KONTAN.CO.ID-JAKARTA. PT Perusahaan Listrik Negara (PLN) terus mengakselerasi penurunan emisi Pembangkit Listrik Tenaga Uap (PLTU) melalui sejumlah strategi mulai dari dukungan pelaksanaan pensiun dini PLTU, peningkatan bauran energi terbarukan hingga substitusi energi batubara. Implementasi
cofiring di PLTU kini menjadi salah satu program yang difokuskan PLN dalam menekan konsumsi batubara di sejumlah unit PLTU milik perusahaan setrum pelat merah tersebut.
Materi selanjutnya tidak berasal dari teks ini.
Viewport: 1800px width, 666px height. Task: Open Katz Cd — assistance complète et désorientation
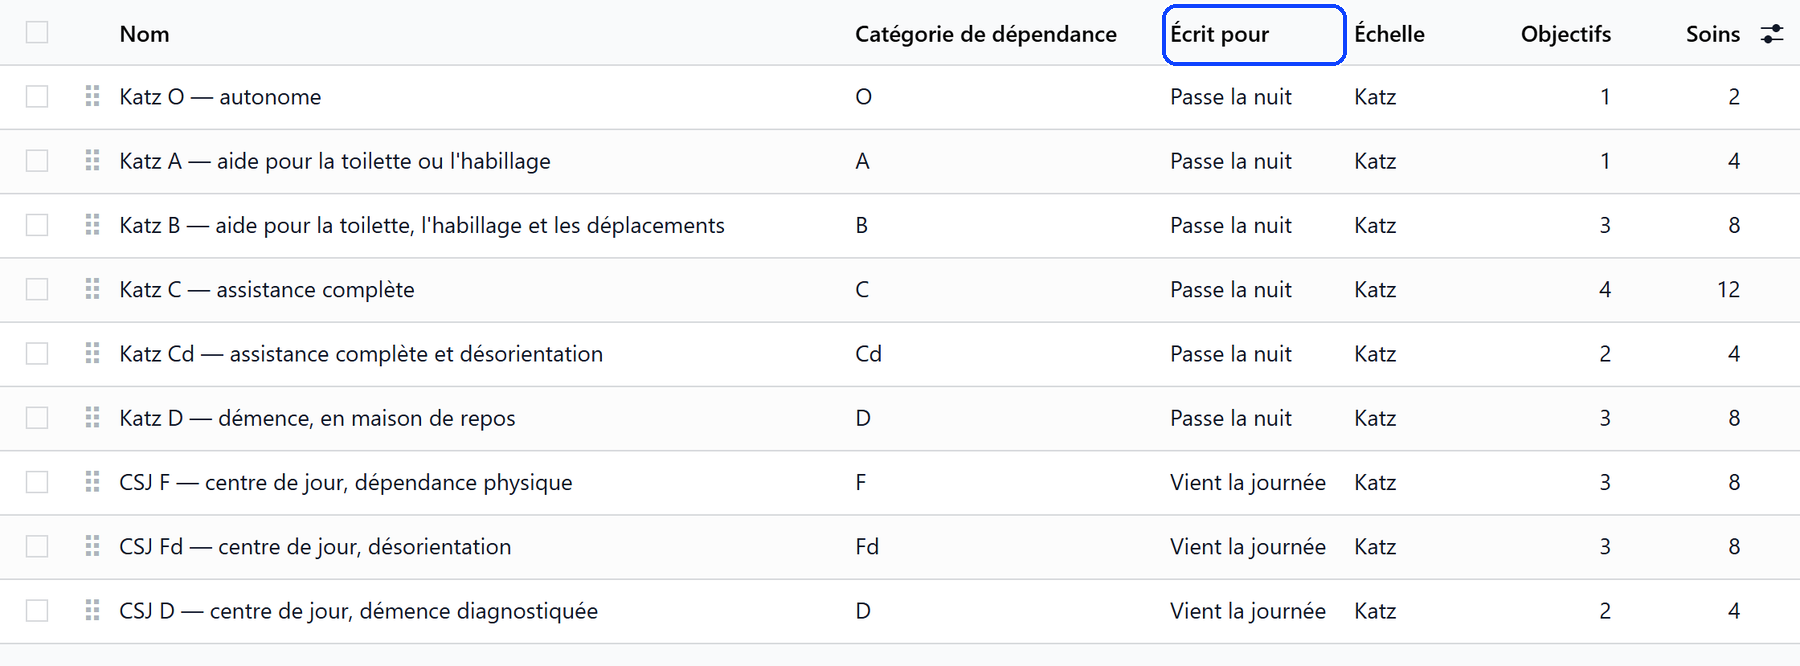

Direktur Jenderal Energi Baru Terbarukan dan Konservasi Energi (EBTKE) Jisman P. Hutajulu mengatakan, implementasi
cofiring PLTU oleh PLN sejalan dengan komitmen Pemerintah Indonesia dalam mencapai target pengurangan emisi Gas Rumah Kaca (GRK) sesuai dokumen
Enhanced-Na5onally Determined Contribution (E-NDC).
"Target E-NDC pada tahun 2030 yakni pengurangan emisi dengan co-firing adalah sebesar 8,88 juta ton CO2 atau 5,73% dari total target pengurangan emisi subsektor pembangkit tenaga listrik," ujar Jisman kepada Kontan, Sabtu (31/8).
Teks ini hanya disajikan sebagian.